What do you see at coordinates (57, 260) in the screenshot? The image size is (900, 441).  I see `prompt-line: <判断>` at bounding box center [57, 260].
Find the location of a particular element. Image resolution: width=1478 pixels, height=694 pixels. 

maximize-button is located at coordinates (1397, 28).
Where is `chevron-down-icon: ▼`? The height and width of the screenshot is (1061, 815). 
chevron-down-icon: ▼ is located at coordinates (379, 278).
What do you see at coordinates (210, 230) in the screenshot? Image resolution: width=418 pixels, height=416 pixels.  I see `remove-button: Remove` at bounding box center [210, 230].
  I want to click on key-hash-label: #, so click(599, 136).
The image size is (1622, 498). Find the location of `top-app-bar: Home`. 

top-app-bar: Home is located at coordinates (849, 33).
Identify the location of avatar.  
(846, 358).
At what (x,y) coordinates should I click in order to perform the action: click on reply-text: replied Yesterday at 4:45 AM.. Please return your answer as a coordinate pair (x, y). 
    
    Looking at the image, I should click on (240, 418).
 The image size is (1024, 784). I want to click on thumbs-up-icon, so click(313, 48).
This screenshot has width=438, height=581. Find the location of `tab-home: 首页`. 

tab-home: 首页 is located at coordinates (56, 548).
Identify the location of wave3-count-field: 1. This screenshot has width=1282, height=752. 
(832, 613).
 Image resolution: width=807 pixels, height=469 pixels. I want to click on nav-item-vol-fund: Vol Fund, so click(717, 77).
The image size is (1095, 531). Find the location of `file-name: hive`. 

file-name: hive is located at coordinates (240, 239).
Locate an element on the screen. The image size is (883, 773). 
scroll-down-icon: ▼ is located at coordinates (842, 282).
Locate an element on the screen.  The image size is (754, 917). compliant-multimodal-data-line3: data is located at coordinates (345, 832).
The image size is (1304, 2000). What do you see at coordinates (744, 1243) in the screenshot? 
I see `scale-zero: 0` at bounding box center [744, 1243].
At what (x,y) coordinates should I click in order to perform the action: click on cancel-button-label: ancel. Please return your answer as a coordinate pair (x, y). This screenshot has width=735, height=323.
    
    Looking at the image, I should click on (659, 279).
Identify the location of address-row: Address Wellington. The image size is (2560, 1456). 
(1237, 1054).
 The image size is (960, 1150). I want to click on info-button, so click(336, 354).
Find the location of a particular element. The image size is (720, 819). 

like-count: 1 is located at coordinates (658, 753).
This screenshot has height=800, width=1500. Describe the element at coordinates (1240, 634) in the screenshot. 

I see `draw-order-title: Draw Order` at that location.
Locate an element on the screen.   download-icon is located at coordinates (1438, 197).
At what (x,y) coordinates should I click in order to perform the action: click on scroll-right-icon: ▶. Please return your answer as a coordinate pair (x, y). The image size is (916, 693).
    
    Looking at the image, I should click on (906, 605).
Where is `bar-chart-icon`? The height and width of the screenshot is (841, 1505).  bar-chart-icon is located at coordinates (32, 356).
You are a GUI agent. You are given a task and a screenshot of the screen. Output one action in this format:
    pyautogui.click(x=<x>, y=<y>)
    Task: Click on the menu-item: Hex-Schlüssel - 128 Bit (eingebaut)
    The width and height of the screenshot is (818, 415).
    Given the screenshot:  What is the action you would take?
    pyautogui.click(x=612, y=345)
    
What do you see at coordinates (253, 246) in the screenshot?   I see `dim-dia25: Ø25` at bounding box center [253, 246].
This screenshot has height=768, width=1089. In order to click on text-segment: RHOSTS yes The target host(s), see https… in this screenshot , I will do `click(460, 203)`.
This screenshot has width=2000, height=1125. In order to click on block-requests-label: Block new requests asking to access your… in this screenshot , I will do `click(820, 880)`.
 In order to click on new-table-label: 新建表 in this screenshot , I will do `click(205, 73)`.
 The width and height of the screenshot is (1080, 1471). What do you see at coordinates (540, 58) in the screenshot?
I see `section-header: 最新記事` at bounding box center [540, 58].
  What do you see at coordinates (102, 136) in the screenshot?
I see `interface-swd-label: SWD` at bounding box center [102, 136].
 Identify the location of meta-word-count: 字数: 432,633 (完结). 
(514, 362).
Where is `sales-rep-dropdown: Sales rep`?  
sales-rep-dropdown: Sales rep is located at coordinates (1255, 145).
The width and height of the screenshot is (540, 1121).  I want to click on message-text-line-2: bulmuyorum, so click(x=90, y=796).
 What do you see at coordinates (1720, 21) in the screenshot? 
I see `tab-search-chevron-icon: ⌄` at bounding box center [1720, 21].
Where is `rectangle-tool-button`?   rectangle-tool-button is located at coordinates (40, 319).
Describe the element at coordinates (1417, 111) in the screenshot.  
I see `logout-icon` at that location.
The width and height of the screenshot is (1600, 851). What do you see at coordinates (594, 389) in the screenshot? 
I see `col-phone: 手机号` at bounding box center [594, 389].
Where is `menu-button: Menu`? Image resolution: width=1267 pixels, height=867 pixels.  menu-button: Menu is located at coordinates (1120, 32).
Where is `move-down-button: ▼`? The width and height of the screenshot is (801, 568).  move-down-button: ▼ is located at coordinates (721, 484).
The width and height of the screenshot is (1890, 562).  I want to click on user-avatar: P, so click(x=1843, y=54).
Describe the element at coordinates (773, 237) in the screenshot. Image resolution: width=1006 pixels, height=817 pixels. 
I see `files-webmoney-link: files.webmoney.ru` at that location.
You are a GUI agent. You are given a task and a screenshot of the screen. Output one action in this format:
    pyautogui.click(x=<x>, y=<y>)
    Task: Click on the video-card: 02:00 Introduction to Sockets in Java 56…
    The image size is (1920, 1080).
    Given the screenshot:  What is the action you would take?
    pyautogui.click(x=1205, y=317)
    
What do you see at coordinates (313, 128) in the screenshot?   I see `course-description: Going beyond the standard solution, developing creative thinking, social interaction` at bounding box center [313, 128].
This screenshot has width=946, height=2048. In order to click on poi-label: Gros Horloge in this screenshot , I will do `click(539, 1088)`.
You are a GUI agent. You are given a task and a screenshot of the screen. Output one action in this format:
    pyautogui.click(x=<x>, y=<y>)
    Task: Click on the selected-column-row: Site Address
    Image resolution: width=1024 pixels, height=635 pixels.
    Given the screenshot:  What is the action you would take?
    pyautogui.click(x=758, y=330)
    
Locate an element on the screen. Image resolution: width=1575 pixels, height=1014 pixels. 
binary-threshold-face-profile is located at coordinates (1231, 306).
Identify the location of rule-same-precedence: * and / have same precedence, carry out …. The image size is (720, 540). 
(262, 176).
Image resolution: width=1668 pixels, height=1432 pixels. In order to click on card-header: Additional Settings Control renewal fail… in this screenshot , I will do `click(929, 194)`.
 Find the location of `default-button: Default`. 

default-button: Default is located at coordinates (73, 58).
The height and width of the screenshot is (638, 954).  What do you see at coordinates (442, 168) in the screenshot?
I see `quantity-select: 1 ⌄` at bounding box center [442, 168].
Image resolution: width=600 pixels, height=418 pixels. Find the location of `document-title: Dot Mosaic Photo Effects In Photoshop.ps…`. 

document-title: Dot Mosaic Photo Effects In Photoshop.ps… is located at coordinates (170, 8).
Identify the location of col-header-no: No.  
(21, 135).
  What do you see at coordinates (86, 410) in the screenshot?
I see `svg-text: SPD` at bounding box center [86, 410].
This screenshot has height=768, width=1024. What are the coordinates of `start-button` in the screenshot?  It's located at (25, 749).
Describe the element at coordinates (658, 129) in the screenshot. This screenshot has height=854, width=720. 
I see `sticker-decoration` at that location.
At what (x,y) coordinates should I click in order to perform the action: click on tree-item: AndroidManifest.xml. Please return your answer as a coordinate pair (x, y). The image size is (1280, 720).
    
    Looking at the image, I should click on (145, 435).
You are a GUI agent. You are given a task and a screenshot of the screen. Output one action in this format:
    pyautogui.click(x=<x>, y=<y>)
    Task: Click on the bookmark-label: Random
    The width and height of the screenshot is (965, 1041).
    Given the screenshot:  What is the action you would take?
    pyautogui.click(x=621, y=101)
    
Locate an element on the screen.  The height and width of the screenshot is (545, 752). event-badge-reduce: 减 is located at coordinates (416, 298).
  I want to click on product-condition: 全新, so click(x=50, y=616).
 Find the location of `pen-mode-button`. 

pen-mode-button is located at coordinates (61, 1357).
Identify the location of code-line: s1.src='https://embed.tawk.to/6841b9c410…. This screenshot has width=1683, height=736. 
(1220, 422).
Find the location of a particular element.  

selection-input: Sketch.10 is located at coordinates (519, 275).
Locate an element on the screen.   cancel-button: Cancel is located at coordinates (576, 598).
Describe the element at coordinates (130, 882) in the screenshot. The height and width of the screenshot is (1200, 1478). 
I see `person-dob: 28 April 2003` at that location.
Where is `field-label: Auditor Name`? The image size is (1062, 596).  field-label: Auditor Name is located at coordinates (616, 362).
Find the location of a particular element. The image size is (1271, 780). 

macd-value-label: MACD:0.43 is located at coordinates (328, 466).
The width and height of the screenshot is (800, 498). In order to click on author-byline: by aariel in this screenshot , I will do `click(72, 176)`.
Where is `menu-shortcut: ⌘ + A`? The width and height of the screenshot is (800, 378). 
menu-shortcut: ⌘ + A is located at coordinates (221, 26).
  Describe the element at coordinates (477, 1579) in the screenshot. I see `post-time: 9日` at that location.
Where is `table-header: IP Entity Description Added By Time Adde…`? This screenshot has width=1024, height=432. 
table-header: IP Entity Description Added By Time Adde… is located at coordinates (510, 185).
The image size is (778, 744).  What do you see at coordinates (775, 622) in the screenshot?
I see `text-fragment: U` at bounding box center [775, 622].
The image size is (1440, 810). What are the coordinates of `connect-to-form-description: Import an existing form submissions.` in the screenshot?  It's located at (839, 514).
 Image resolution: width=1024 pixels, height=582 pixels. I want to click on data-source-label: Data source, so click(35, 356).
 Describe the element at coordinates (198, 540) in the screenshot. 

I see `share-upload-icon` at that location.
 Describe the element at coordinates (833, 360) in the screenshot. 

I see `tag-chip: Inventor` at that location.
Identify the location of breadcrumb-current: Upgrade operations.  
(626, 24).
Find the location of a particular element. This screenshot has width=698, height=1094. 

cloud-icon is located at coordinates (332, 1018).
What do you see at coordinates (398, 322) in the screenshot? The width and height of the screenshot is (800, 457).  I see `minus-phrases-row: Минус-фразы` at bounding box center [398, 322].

________

Convert the listing, from its first line up to and including the line containing "tab-home: 首页 is", into a Markdown table with the columns Row and Entry, omitting blank lines.

| Row | Entry |
|---|---|
| 1 | What do you see at coordinates (57, 260) in the screenshot? The image size is (900, 441).  I see `prompt-line: <判断>` at bounding box center [57, 260]. |
| 2 | Find the location of a particular element. Image resolution: width=1478 pixels, height=694 pixels.  |
| 3 | maximize-button is located at coordinates (1397, 28). |
| 4 | Where is `chevron-down-icon: ▼`? The height and width of the screenshot is (1061, 815).  |
| 5 | chevron-down-icon: ▼ is located at coordinates (379, 278). |
| 6 | What do you see at coordinates (210, 230) in the screenshot? Image resolution: width=418 pixels, height=416 pixels.  I see `remove-button: Remove` at bounding box center [210, 230]. |
| 7 |   I want to click on key-hash-label: #, so click(599, 136). |
| 8 | The image size is (1622, 498). Find the location of `top-app-bar: Home`.  |
| 9 | top-app-bar: Home is located at coordinates (849, 33). |
| 10 | Identify the location of avatar.   |
| 11 | (846, 358). |
| 12 | At what (x,y) coordinates should I click in order to perform the action: click on reply-text: replied Yesterday at 4:45 AM.. Please return your answer as a coordinate pair (x, y).  |
| 13 |     Looking at the image, I should click on (240, 418). |
| 14 |  The image size is (1024, 784). I want to click on thumbs-up-icon, so click(313, 48). |
| 15 | This screenshot has width=438, height=581. Find the location of `tab-home: 首页`.  |
| 16 | tab-home: 首页 is located at coordinates (56, 548). |